Selected excerpt

Categories
Film Reviews Horror

Barricade (2012)

I needed a damn break from the Alien franchise. Something totally mindless and short. This is 82 minutes long, it’s on NetFlix. It’s only rated PG-13, but it does have Eric McCormack, star of Will and Grace. No, don’t leave yet. Stay, give him a chance.

Oh shit, this is a WWE Studios film? How the hell did I not know that? I wonder if it looked so bad that I blocked it out of memory? Oh well, I’m seeing this through. McCormack’s name is Terrance Shade, his wife is Leah, and he has 2 kids named Cynthia and Jake.  She is cute in that Jenna Fischer way, like if you worked with her, you’d always wonder if banging her would be fun or dull as hell, and when you finally go for it she turns you down, so then you call her an ugly skank and spit on her…….sorry, but her acting is bad. Just saying, this is Lifetime quality. I can see why WWE picked this up.  Looking at the cast, they made sure you include a token black guy named Deputy Dan…..really?

So here’s the lowdown: Terrance gets talked into bring his kids up to a cabin for a weekend, and he is the type of guy who prefers work than dealing with kids I guess. Apparently Terrance had this old dude stock up the cabin. The kids got some Andy Capp fries, yummm. And the girl got a toy rabbit that she is naming Jack the Ripper. Terrance, you have a neat daughter there. He’s driving, talking to his daughter in the front seat, and he hits something. He says shit and the boy starts saying “Dad said the sh word”. Really? You just got into somewhat of an accident, and that’s what you say? Dumb kid. He gets out and sees blood and follows the tracks in the snow. He hit a wolf. The wolf is really hurt. He was going to put it out of it’s misery, but couldn’t because it reminded him of hos his ex-wife died with the leg twitching. Soooo, you’re going to just let it die and freeze to death? What a dick.

Stated problem A
In the Barricade review, what name does the daughter give her toy rabbit?
Stated problem B
Resume the Barricade review after its final sentence, keeping the same voice.

Data block
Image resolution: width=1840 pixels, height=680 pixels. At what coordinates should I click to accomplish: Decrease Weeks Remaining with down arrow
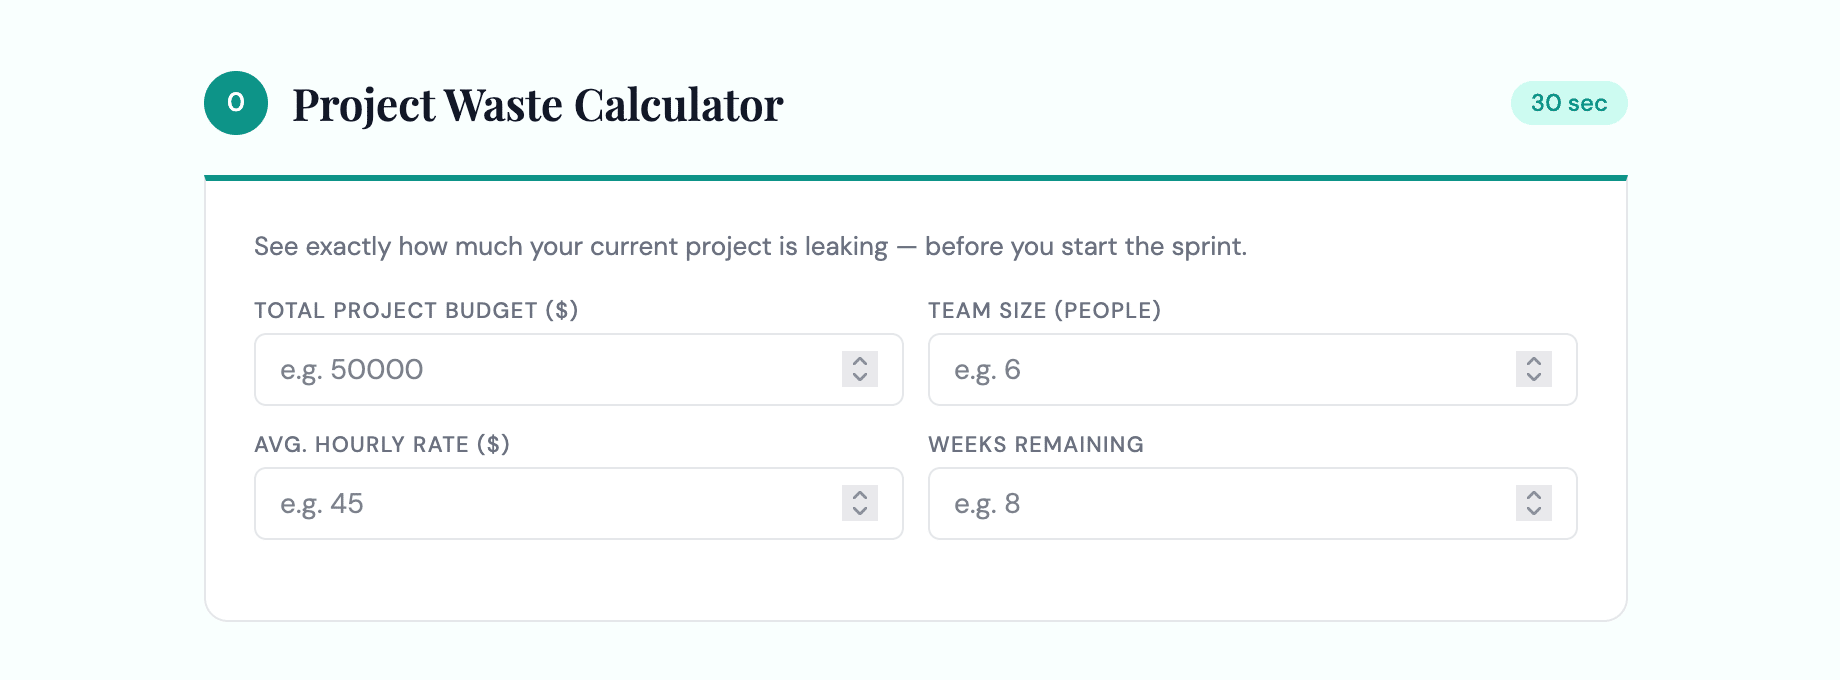(x=1534, y=512)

Written response A
Jack the Ripper

Written response B
The boy is annoying me, keeps talking about swearing. I guess they are trying to make the kids witty, but at what cost? Terrance got a toolbox and the boy asks “What’s in the box?” Thank you for that. So the old guy set up a Christmas tree and presents and shit. The kids want to open presents, but he wants to get a fire going, hot chocolate, blah blah blah. A door is moving, ohhhhh, scarrrry. This is the perfect type of garbage film that I needed. They go to the basement, and boom, they have  achest full of food. The boy gets hot dogs, she gets mini pizzas, and he has mac n cheese and says that his kids are the only kids who don’t like Mac N Cheese. In all fairness, who the fuck likes frozen mac n cheese? Just wondering.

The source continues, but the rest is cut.